[Item coordinate data]
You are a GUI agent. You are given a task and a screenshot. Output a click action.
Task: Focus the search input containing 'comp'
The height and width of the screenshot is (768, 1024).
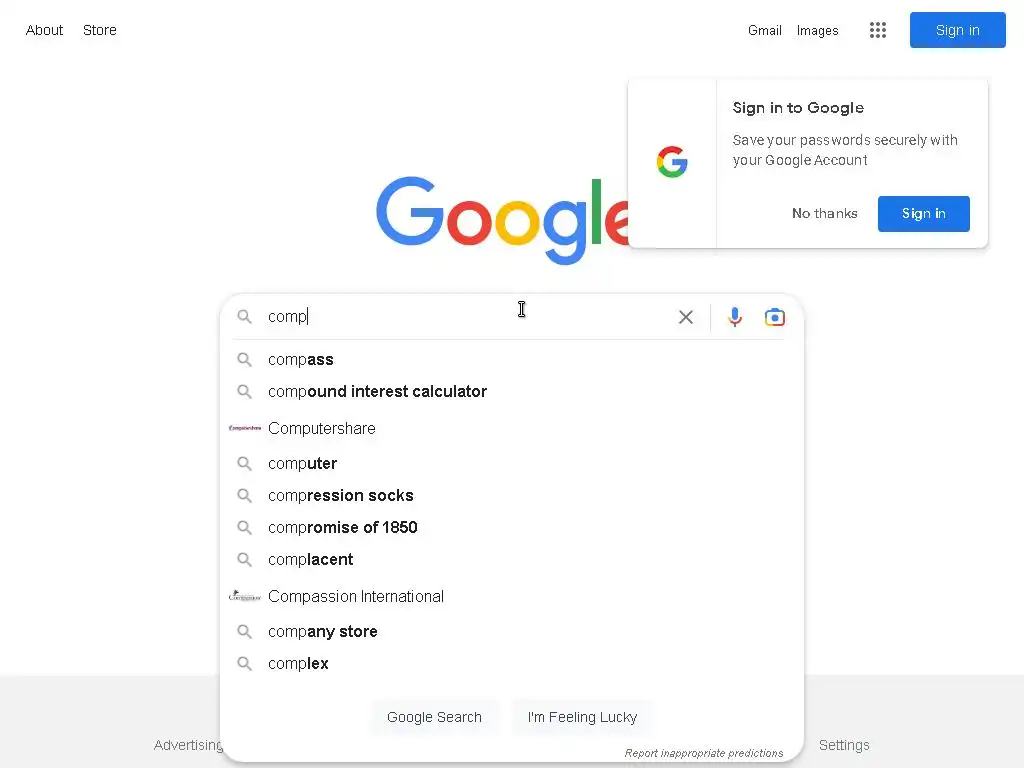460,317

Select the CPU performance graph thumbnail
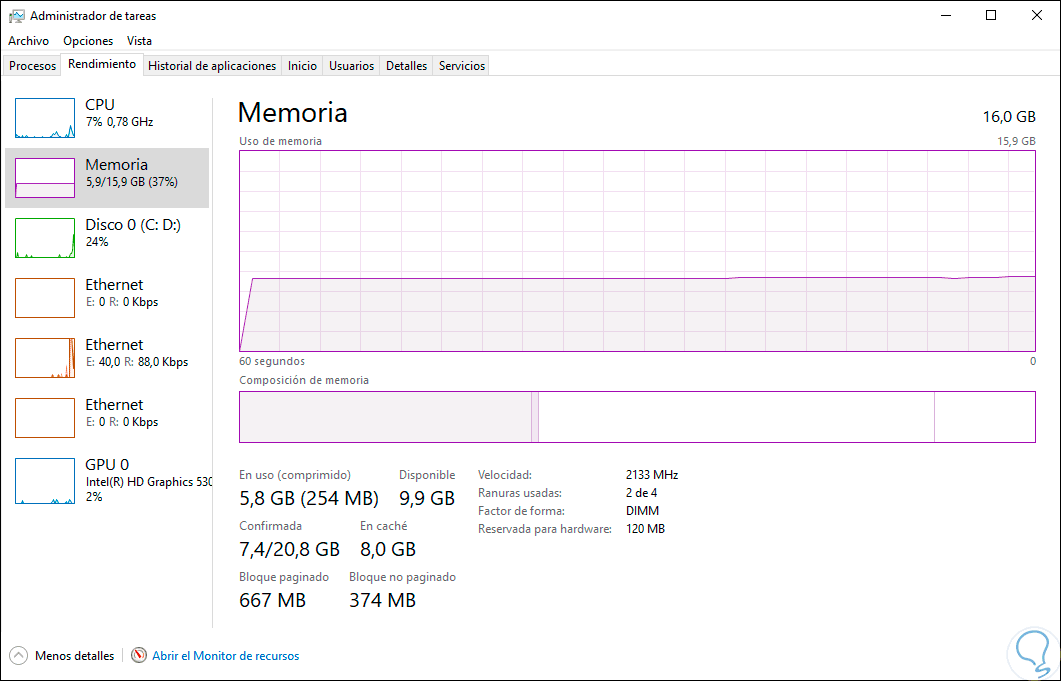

▶ _Work required_: Please copy each line of the data above word for word, leaving out the pictures.

▶ _Response to this exercise_:
You are a GUI agent. You are given a task and a screenshot. Output a click action.
Task: Focus the search input containing 'comp'
The height and width of the screenshot is (768, 1024).
460,317

Select the CPU performance graph thumbnail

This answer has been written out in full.